Selecting and Transforming Data with LINQ
Nov 14, 2018 • 6 Minute Read
The Problem This Solves
Before LINQ came out with C# 3.0, we wrote a LOT of code like this:
public MyEmployeeList Method()
{
MyEmployeeList aaEmployees = new MyEmployeeList();
foreach(var record in records)
{
if (record.Fields["GroupType"].Substring(0, 2) == "AA")
{
var newEmployee = new Employee();
newEmployee.Id = int.Parse(record.Fields["employee_id"].ToString());
newEmployee.FirstName = record.Fields["first_name"];
newEmployee.LastName = record.Fields["last_name"];
aaEmployees.AddEmployee(newEmployee);
}
}
return aaEmployees;
}
Here's what's happening here:
- We're creating an empty list of employees named aaEmployees.
- We're looping through a collection of records, that may be returned from a database or another data source.
- We're determining whether the record's group type field begins with "AA" – otherwise, we want to skip the record.
- If it did match "AA", we create a new employee record and set its properties to match the values in the record.
- Then we add the new employee object to our Employee list.
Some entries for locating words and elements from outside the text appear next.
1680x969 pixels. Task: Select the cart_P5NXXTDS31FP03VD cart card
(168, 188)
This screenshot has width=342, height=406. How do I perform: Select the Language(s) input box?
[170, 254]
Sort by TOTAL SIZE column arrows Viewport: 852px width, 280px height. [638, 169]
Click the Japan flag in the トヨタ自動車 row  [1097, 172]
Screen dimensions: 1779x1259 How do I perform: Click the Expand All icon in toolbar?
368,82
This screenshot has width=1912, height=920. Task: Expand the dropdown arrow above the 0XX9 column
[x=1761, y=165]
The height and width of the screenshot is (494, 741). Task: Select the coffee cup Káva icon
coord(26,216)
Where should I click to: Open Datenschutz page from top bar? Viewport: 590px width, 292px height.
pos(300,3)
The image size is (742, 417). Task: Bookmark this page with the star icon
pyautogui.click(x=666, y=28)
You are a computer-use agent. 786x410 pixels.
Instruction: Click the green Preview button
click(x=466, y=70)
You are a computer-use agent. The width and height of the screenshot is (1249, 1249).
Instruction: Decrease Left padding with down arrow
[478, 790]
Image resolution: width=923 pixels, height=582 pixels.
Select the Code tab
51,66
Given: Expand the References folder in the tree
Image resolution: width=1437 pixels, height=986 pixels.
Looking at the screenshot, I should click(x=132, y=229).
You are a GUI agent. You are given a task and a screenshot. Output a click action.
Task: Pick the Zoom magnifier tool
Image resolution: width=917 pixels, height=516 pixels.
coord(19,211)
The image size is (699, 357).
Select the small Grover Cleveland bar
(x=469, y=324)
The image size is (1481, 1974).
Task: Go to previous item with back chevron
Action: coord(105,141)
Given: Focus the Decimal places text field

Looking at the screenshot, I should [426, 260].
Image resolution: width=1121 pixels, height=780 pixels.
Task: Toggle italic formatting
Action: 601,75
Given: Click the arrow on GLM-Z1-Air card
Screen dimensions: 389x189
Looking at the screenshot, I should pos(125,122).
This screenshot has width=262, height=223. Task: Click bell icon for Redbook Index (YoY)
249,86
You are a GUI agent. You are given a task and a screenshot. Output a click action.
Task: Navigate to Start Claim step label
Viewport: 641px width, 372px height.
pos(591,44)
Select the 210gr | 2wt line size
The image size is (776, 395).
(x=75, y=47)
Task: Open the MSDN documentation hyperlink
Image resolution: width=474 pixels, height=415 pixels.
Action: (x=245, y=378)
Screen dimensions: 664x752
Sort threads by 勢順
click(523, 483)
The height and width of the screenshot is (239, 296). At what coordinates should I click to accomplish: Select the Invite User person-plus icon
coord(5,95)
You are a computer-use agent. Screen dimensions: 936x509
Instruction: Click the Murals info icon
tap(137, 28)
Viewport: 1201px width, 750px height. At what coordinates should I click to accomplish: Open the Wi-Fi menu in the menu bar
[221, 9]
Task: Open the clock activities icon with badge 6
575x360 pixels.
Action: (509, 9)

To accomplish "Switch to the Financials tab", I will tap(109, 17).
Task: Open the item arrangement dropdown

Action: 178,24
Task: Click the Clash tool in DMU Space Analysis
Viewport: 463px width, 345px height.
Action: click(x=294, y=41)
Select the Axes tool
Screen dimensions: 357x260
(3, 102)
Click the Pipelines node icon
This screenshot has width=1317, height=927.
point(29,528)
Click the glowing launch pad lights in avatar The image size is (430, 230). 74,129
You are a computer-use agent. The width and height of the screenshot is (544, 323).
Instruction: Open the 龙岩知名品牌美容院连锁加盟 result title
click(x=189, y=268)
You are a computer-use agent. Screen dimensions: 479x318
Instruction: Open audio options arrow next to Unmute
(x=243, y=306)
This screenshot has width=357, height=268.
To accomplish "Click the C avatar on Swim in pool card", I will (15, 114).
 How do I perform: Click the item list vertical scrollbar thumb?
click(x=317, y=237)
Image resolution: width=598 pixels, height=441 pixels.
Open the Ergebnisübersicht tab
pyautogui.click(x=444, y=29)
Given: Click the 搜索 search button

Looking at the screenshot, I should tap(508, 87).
- Once we're looping, we return the collection of employee objects, filtered to only have employees with a GroupType that starts with "AA".
Compare that code to this:
return from record in records
where record.Fields["GroupType"].Substring(0, 2) == "AA"
select new Employee
{
Id = int.Parse(record.Fields["employee_id"].ToString()),
FirstName = record.Fields["first_name"],
LastName = record.Fields["last_name"]
};
A picky reader will observe that the return type is different between the two - the first returns a MyEmployeeList and the second an IEnumerable - but it's clear that life is better working with the second, more fluent syntax. I have a grammar checker which is smart enough to tell code from English - except with LINQ, where it attempts to fix my grammar, mistaking it for plain English. All of our code should be so comprehensible.
LINQ is a set manipulation query language - it automates much of the grunt work and code that is common to software by making set operations generic.
Our Scenario
We have been tasked with writing a business layer that will filter and organize a set of results returned from a query. The results have certain elements that need to be transformed, filtered, ordered, and grouped. It's important to understand that with LINQ, the results may have come from a database, they may have come from the file system, or by listening on a network socket, or they may be hard-coded. How the results got to us is largely immaterial - LINQ is designed to be utterly generic in how it performs the kind of set operations we're going to work with.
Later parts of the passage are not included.